● **ACTIVITY LIST**:
1: Reproduce the passage from the speaker profiles, starting with "Ron works primarily" and going on through "standard is unknown'.".
2: Answer the following from the speaker profiles:
(a) From which university does Carl Mildenberger hold a PhD in economics?
(b) What book did Benedikt Kahmen co-publish in 2013?
(c) What was the topic of Ron's MA thesis?

Ron works primarily in the areas of moral psychology (and motivation), moral uncertainty (and ignorance), and deliberation (and rationality). One of the main focuses of his dissertation is on the activity of reflective deliberation and its connection to morality. Ron's MA thesis was about 'deciding correctly even when the authoritative evaluative standard is unknown'.
Additional information can be found at Ron’s Website: www.choosingright.com.
Is doing the right thing in order to behave in accordance with the moral truth as such less virtuous than doing the same right thing for the sake of some more concrete moral value (such as benevolence)? The former type of motivation has been called de-dicto moral motivation, whereas the latter - (non-derivative) de-re moral motivation. I argue that in cases where an effective de-re moral motivation is more virtuous than an effective de-dicto moral motivation (assuming that both would lead to the same right action), this is due to (1) certain applicable practical advantages of this de-re moral motivation (such as leading directly to action without wasting precious time on unnecessary reflection about the right de-dicto), or (2) certain virtuous non-deliberative dispositions the presence of which this de-re moral motivation indicates (such as an emotional attachment to a spouse). In cases where an effective de-dicto moral motivation neither indicates a lack of such virtuous non-deliberative dispositions, nor has practical disadvantages that are important enough, it is in no way less virtuous.
A Social Reason to be Rational
Carl Mildenberger (St Andrews)
Carl David Mildenberger was born in Germany and educated in Switzerland, the US, France and the UK in both economics and philosophy. He holds a BA in business from the University of St. Gallen and a PhD in economics from the University of Witten. He has studied philosophy at the Institut Catholique de Paris (BA) and in the St Andrews/Stirling Philosophy Graduate Programme (MLitt). Here, he also is currently working towards his PhD in philosophy on the topic of procedural and distributive justice. He is the author of Economics and Social Conflict (Palgrave Macmillan 2013).
The purpose of this essay is to contribute to the debate whether rationality is normative. I shall argue that in spite of the powerful arguments proposed by Kolodny (2005) and Broome (2007) there is a reason to be rational. It is a social reason to be rational. It only reveals itself once we consider individuals who interact with each other, i.e. who are in some way in a social condition. The social reason to be rational is that an agent’s being rational enables other people to explain and predict the agent’s beliefs and intentions. Put differently: rationality leads to traceability as regards the attitudes of an agent. This is valuable in the social condition, as traceability seems to be a necessary prerequisite for coordination and cooperation. Thus, I argue that there is an instrumental reason to be rational.
'Correct Instrumental Reasoning'
Benedikt Kahmen (Bielefeld)
Benedikt Kahmen mainly works on action, reasoning and rationality. He received his undergraduate education in philosophy in Munich and Cambridge and his graduate education in Bielefeld and Oxford. He recently co-published Critical Essays on 'Causation and Responsibility' (de Gruyter 2013). He is currently completing his doctoral dissertation about intentional agency and knowledge of one's actions. He simultaneously works in strategic management.

● **DATASET EXCERPTS**:
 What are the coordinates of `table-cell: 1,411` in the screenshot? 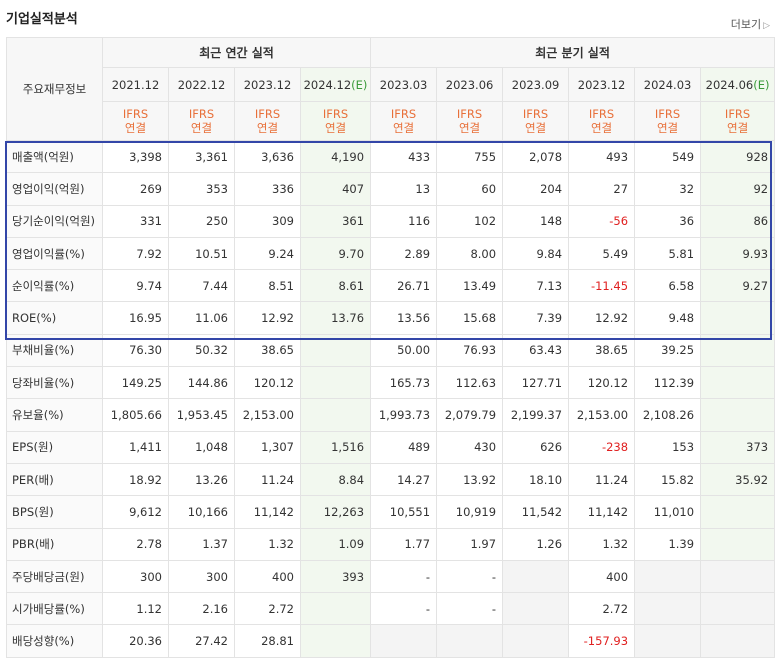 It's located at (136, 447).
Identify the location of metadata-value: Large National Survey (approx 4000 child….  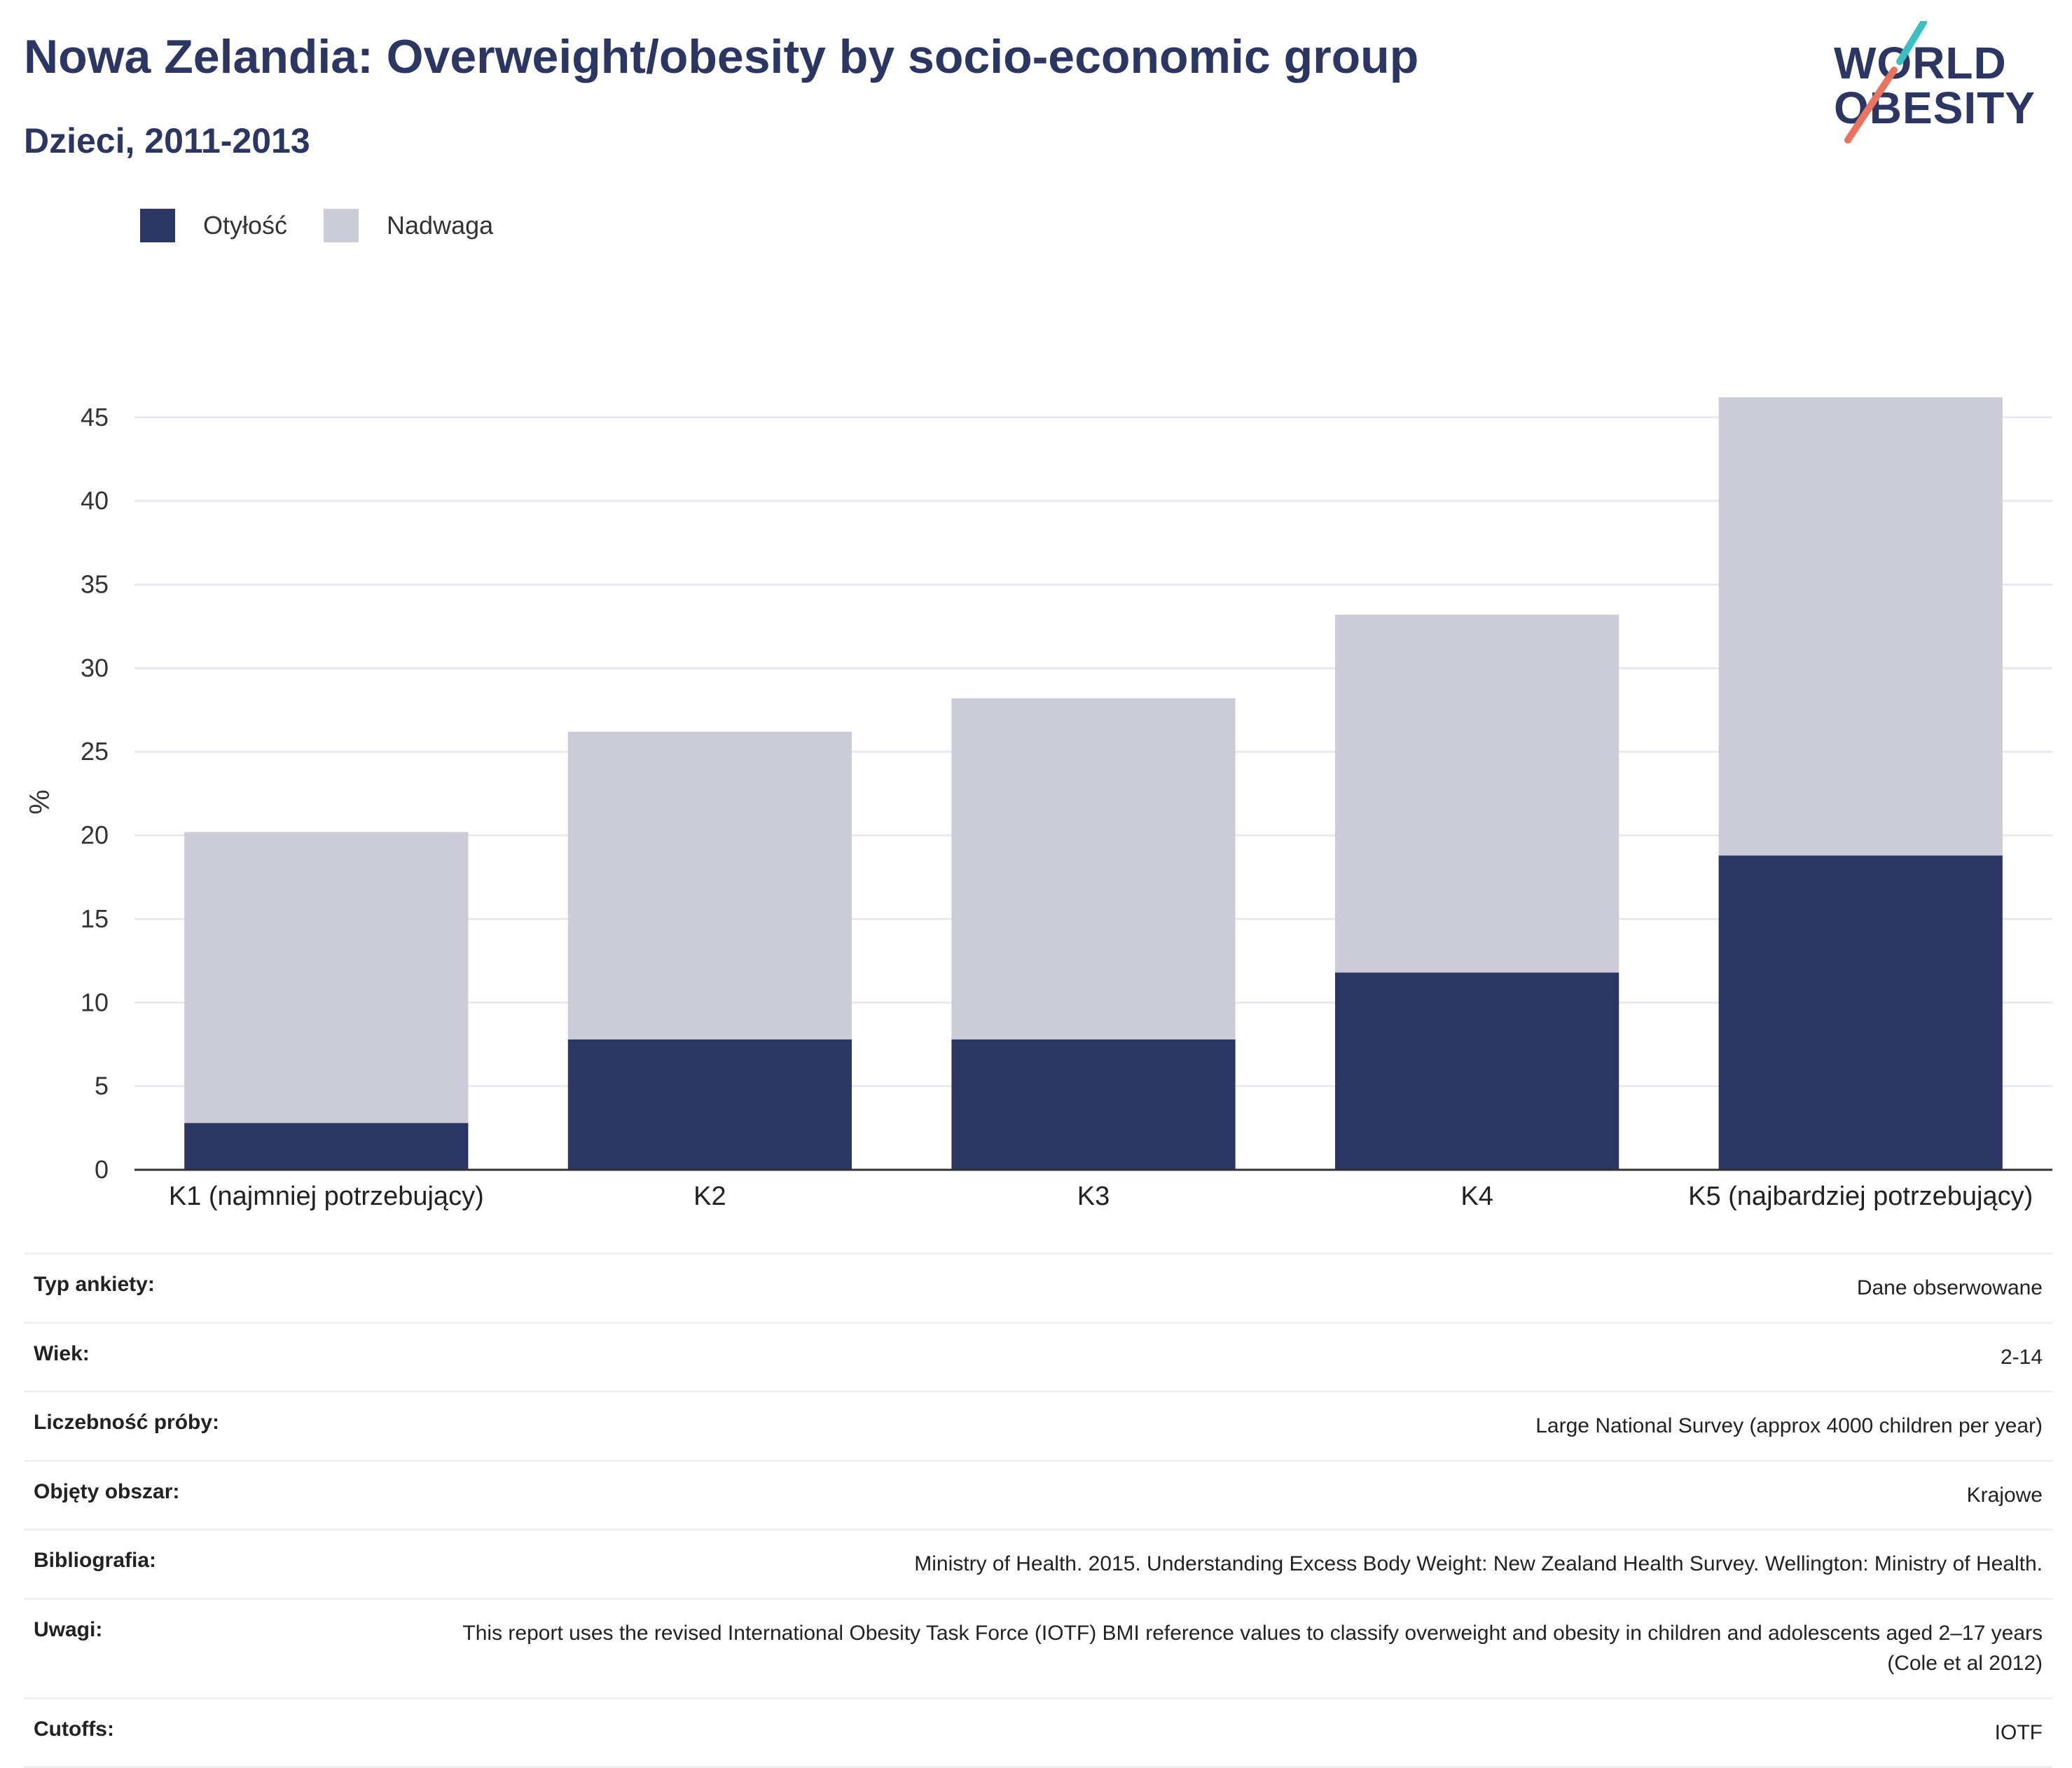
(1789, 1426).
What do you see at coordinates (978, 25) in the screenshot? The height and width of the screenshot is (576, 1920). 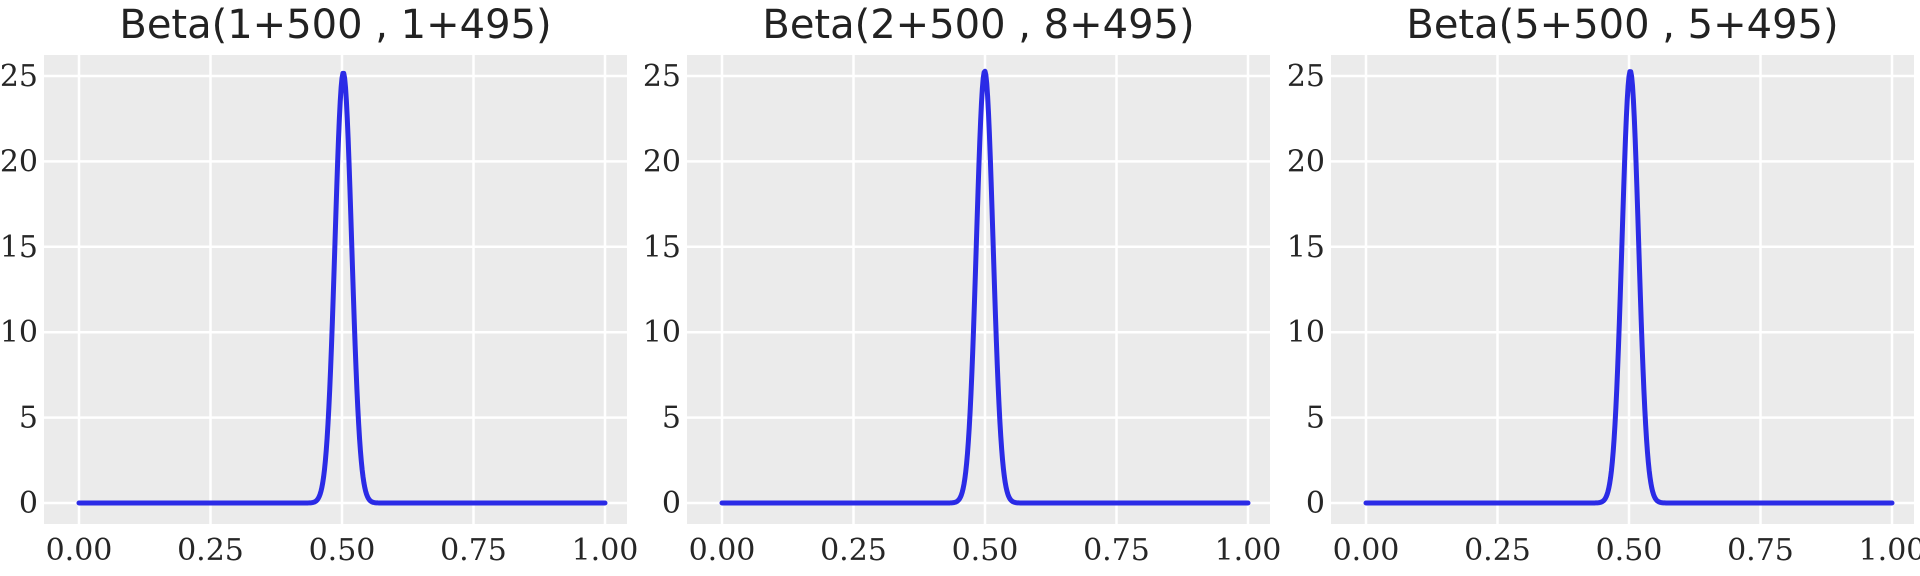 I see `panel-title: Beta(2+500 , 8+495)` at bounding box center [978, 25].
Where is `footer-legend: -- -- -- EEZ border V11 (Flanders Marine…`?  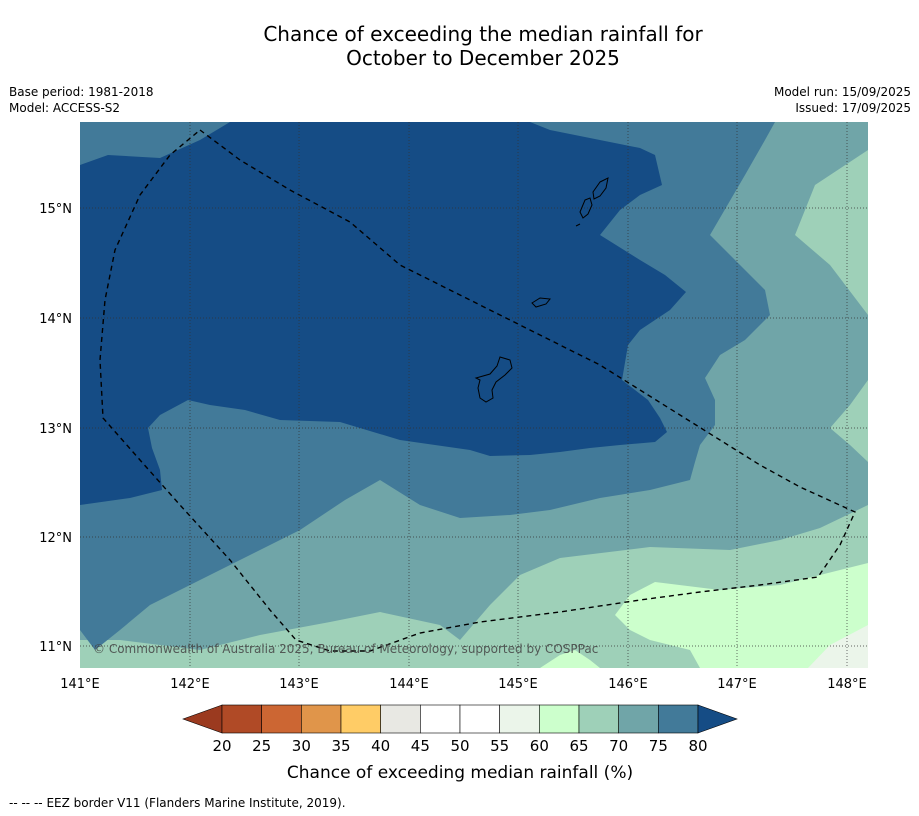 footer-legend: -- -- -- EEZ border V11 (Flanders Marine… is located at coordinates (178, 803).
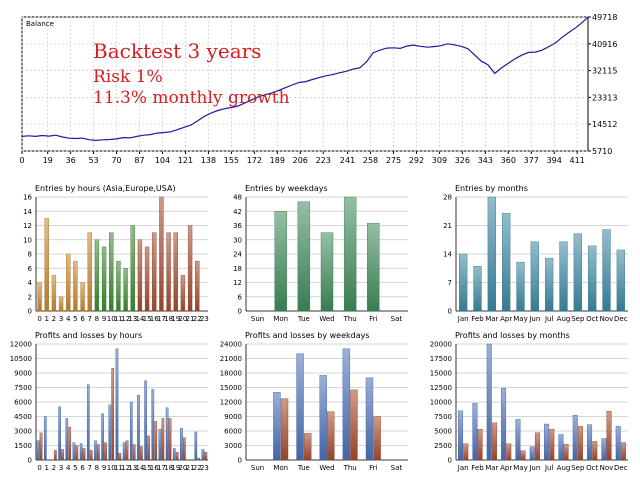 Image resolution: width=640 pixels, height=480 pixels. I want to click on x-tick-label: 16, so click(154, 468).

● **WRITTEN ANSWERS**:
1:
Ron works primarily in the areas of moral psychology (and motivation), moral uncertainty (and ignorance), and deliberation (and rationality). One of the main focuses of his dissertation is on the activity of reflective deliberation and its connection to morality. Ron's MA thesis was about 'deciding correctly even when the authoritative evaluative standard is unknown'.

2:
(a) The University of Witten.
(b) Critical Essays on 'Causation and Responsibility' (de Gruyter 2013).
(c) 'Deciding correctly even when the authoritative evaluative standard is unknown'.